> [WORK TO BE COMPLETED]:
For these records, count the lines containing the word "avatar" and respond with the number alone.

> [Stored items]:
************

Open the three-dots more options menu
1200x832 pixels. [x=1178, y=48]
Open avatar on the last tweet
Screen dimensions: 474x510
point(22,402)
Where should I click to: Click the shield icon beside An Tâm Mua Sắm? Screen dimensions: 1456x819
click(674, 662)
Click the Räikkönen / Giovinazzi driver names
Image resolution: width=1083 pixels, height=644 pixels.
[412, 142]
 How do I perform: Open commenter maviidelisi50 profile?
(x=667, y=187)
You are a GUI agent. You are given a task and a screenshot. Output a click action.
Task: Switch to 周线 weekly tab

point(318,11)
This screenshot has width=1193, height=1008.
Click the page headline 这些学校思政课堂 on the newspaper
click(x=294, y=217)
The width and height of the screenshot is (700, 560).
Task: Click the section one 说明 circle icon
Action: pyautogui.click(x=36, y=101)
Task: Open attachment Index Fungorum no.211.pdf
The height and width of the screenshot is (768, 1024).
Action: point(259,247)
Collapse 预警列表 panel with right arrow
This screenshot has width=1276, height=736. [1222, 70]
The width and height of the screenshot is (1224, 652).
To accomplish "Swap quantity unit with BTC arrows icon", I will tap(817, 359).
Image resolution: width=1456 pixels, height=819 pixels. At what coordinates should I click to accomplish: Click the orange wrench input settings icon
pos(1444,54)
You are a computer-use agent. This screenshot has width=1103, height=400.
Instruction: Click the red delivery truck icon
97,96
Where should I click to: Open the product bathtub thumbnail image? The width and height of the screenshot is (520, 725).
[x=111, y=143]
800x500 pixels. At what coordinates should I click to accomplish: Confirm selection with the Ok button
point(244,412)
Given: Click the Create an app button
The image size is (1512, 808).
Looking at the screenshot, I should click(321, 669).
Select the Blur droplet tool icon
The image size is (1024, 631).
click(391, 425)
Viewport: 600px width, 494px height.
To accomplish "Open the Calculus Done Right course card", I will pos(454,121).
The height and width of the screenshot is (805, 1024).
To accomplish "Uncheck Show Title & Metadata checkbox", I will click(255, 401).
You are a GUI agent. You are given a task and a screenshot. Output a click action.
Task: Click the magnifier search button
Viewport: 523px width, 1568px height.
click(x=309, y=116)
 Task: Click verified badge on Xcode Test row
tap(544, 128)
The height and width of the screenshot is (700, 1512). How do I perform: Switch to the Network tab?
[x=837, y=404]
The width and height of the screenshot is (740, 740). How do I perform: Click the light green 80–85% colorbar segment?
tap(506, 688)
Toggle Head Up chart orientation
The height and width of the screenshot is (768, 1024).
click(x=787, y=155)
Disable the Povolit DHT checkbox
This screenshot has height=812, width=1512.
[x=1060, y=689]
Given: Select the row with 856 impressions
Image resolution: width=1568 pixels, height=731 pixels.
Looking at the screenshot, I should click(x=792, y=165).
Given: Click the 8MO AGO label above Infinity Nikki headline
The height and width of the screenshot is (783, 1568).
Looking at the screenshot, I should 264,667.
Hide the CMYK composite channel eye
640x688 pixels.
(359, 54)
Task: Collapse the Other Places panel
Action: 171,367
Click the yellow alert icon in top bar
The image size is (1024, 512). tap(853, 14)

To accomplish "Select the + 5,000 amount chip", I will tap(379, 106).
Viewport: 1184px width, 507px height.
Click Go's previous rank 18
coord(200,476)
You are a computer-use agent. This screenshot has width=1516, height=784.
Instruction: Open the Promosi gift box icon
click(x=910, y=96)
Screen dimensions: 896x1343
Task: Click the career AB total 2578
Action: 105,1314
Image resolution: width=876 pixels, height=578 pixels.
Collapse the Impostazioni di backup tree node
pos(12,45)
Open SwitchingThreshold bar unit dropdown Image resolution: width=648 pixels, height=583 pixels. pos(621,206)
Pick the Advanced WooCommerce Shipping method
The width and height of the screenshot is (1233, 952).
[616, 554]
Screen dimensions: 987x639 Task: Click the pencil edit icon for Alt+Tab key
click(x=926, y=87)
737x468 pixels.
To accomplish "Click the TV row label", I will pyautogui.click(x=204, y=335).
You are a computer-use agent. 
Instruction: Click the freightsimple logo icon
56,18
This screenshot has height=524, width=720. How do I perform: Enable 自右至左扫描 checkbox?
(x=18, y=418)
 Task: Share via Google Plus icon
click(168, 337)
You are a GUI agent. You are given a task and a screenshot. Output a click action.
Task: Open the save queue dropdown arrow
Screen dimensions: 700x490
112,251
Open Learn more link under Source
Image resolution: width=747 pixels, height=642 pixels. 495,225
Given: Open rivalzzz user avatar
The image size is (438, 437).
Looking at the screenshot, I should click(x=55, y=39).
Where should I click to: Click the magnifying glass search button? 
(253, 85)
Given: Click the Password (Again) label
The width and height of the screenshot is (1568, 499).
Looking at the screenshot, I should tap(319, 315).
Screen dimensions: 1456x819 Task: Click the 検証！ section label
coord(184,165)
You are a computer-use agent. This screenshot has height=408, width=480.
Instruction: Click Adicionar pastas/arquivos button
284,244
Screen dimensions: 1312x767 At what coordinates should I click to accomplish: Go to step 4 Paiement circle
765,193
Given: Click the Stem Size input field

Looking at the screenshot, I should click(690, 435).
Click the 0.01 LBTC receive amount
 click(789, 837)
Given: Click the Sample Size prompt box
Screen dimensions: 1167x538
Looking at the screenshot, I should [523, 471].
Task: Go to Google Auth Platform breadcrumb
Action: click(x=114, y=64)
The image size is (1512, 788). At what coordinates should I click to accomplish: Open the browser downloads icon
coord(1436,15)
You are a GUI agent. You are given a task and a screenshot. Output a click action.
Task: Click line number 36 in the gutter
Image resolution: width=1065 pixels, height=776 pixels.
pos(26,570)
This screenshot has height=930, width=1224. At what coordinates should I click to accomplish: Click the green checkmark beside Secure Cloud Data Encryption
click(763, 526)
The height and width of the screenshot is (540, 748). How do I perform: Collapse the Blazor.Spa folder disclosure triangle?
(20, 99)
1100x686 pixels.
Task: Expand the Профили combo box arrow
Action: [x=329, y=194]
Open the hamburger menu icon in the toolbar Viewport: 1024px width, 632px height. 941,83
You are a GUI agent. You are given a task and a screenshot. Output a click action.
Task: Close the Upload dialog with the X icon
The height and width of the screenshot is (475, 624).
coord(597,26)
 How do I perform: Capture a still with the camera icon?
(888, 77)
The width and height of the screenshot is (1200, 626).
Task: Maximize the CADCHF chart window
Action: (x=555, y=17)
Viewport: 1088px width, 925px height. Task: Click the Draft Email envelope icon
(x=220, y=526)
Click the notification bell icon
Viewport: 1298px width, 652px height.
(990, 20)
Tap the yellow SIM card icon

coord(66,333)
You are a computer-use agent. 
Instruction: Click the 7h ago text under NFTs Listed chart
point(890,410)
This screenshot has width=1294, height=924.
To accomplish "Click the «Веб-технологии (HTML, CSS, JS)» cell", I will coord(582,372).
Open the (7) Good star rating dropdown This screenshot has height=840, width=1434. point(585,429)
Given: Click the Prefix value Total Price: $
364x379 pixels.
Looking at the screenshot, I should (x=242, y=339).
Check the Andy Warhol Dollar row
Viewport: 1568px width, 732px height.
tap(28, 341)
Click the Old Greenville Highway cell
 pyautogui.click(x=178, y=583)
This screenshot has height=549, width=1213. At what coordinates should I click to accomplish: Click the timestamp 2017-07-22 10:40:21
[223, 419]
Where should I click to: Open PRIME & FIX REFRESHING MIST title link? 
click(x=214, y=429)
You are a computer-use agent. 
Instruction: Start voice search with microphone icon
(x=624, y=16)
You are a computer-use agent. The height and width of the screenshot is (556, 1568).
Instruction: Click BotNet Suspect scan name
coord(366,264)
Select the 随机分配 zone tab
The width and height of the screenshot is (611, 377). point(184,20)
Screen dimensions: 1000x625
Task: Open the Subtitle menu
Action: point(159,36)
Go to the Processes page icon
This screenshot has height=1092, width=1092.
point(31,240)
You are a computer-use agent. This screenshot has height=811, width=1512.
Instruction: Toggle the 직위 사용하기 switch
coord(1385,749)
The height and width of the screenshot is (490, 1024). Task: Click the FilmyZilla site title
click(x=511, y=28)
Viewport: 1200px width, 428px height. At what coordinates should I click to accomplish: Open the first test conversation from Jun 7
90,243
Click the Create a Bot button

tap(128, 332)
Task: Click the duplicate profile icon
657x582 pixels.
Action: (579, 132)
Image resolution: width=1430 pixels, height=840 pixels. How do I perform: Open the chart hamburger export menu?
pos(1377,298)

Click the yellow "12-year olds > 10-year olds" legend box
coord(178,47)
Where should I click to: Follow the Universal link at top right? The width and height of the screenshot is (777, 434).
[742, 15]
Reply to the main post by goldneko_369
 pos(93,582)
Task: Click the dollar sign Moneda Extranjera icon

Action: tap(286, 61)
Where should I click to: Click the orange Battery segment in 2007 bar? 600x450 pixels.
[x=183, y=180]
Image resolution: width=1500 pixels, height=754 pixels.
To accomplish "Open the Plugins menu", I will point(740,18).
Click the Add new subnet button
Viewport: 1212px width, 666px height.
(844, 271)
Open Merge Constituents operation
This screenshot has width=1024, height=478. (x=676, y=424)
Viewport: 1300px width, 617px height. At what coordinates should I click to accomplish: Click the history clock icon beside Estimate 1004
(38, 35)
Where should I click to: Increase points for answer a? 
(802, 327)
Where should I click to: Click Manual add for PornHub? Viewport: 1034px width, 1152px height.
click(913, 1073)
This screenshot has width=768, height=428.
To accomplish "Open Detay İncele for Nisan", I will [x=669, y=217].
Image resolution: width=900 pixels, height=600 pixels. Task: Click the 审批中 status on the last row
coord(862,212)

************

> [TASK ANSWER]:
2